Ivan Stevanović

Personal information
- Full name: Ivan Stevanović
- Date of birth: 24 June 1983 (age 42)
- Place of birth: Čačak, SFR Yugoslavia
- Height: 1.83 m (6 ft 0 in)
- Position: Right-back

Youth career
- 1998–2003: Borac Čačak

Senior career*
- Years: Team / Apps / (Gls)
- 2003–2006: Borac Čačak / 59 / (2)
- 2006–2008: OFK Beograd / 67 / (1)
- 2008–2009: Partizan / 26 / (1)
- 2009–2012: Sochaux / 6 / (0)
- 2010–2011: → Partizan (loan) / 8 / (0)
- Total:  / 166 / (4)

International career
- 2007: Serbia / 1 / (0)

= Ivan Stevanović (footballer) =

Serbian footballer

Ivan Stevanović (Serbian Cyrillic: Иван Стевановић; born 24 June 1983) is a Serbian retired footballer.

==Club career==
Stevanović's transfer to FK Partizan was announced on 5 June 2008, with Ivan signing a three-year contract with the possibility of a one-year extension.

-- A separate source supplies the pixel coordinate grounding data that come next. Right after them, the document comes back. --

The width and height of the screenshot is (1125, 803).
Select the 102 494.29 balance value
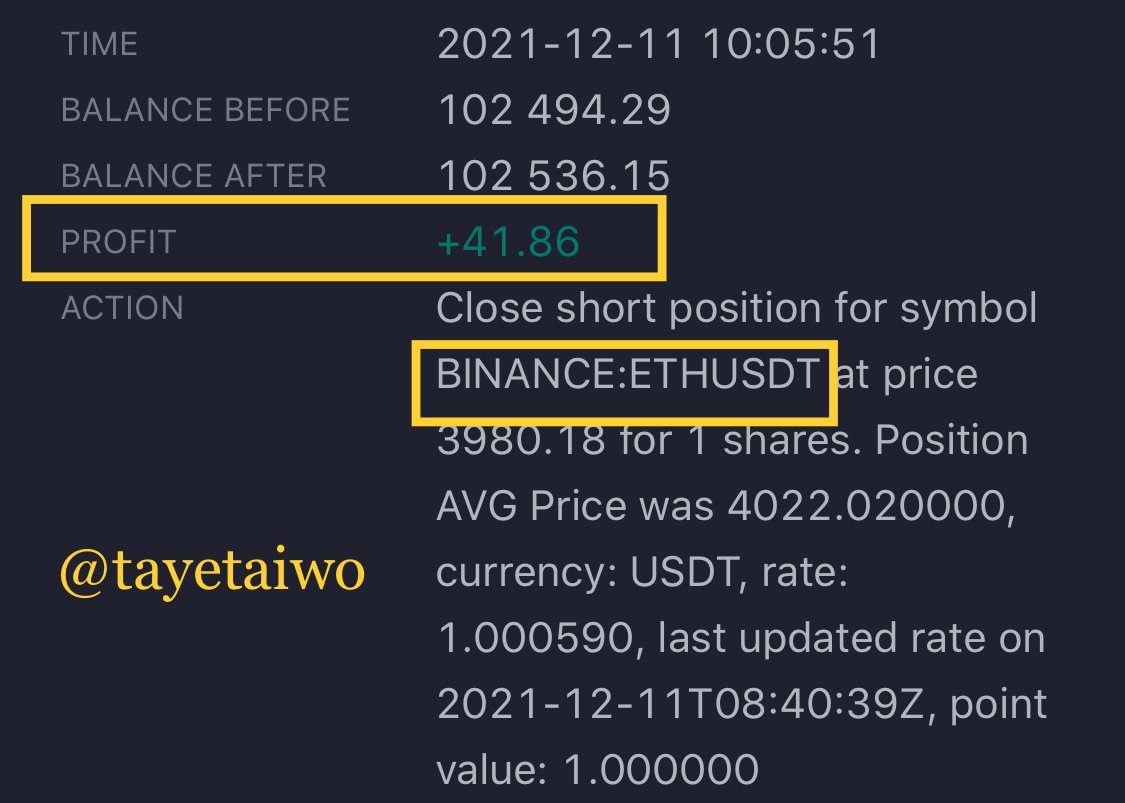tap(554, 110)
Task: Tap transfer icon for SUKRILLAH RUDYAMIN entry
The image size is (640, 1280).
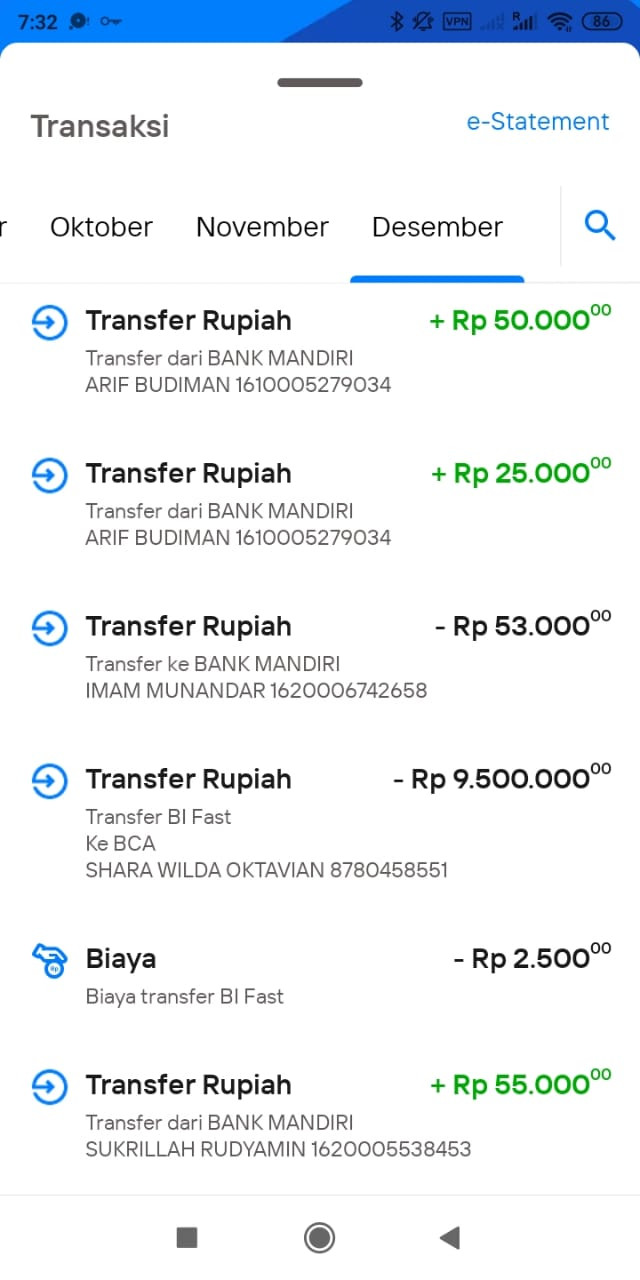Action: click(x=49, y=1086)
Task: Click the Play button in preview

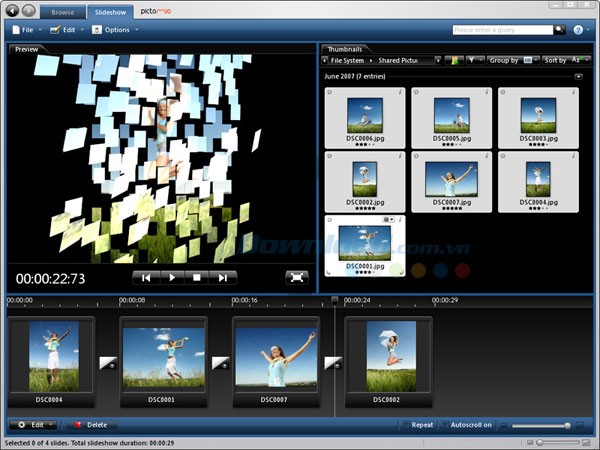Action: point(172,277)
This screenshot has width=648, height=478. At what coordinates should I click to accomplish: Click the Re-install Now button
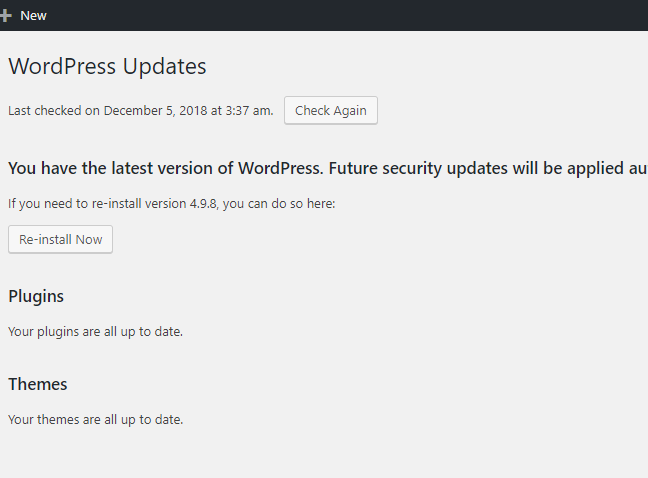click(60, 240)
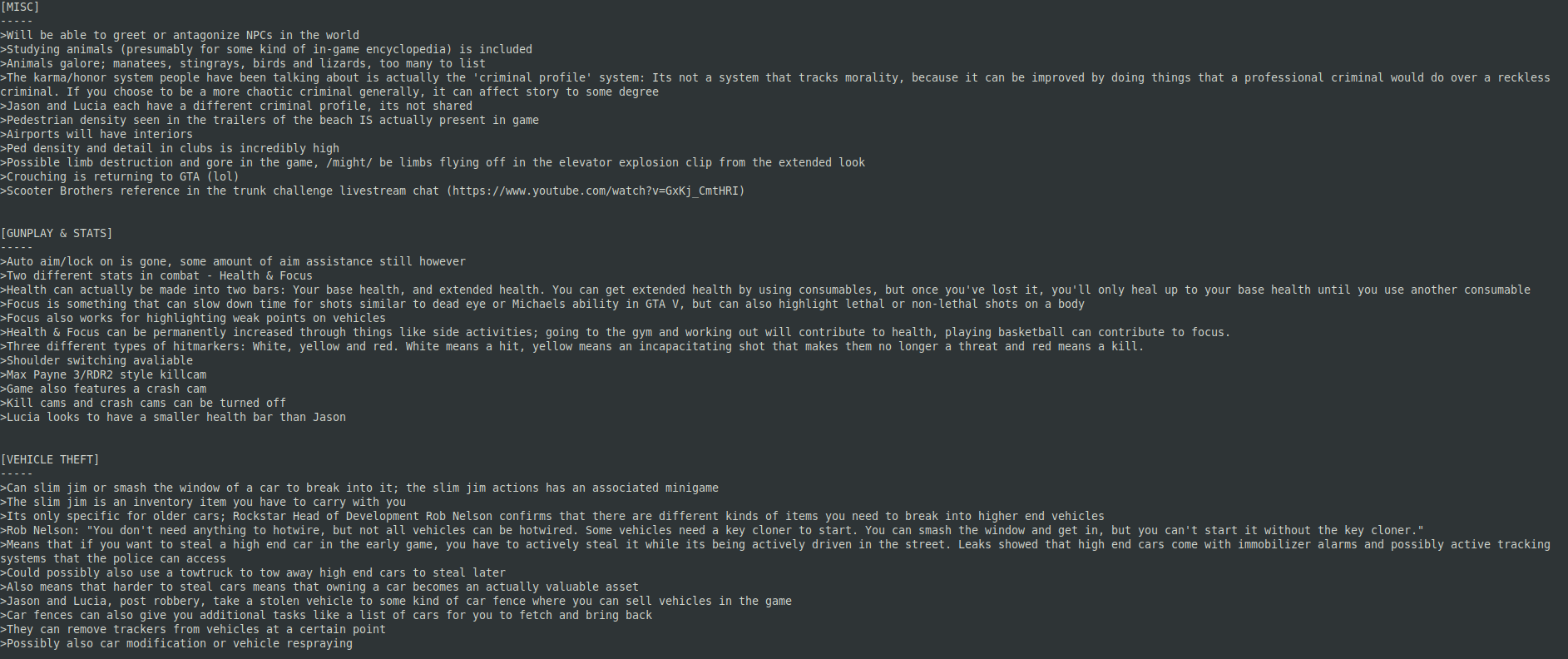This screenshot has height=659, width=1568.
Task: Click the line about towtruck stealing high end cars
Action: (x=253, y=572)
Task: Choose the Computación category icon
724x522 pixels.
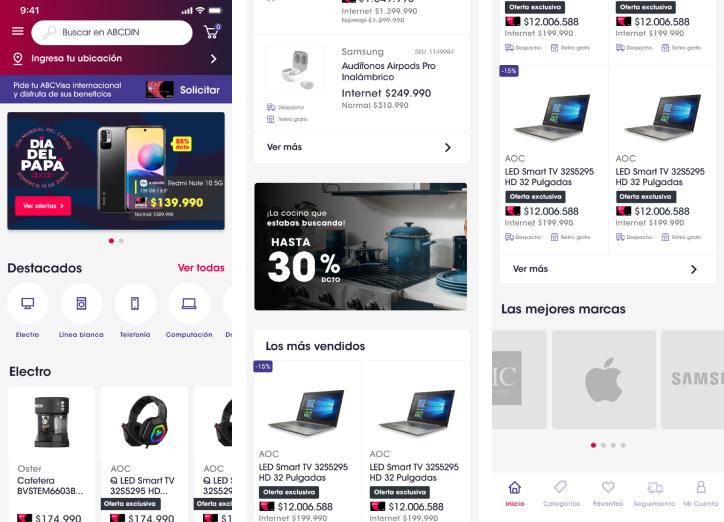Action: pyautogui.click(x=189, y=303)
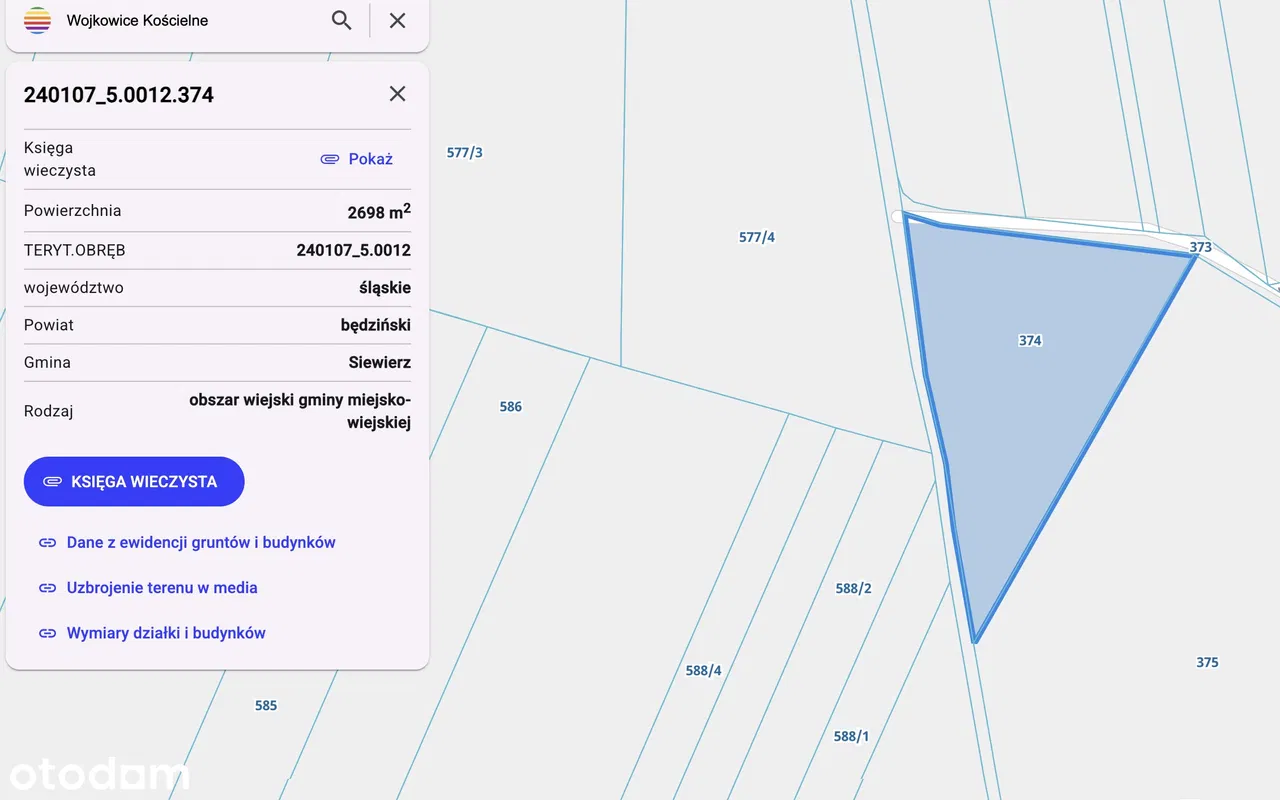Select parcel 588/2 on the map

point(853,589)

The Serbian international is believed to have been signed as a replacement for the recently departed Nemanja Rnić who left on a free transfer to RSC Anderlecht.

In early July 2009, Stevanović was reported to be set to join the French club FC Sochaux-Montbéliard for a fee believed to be around €1 million and signed one day later a contract until June 2012. On 17 June 2010, Partizan loaned for one season the right-back, the 26-year-old returned to Partizan who played in the 2008–09 season.

==International career==
Serbian then coach Javier Clemente named 10 uncapped players in his 20-man squad for the rescheduled Euro 2008 qualifier at home to Kazakhstan on Saturday, 24 November 2007, which included Stevanović. He played the whole match, earning his sole international cap.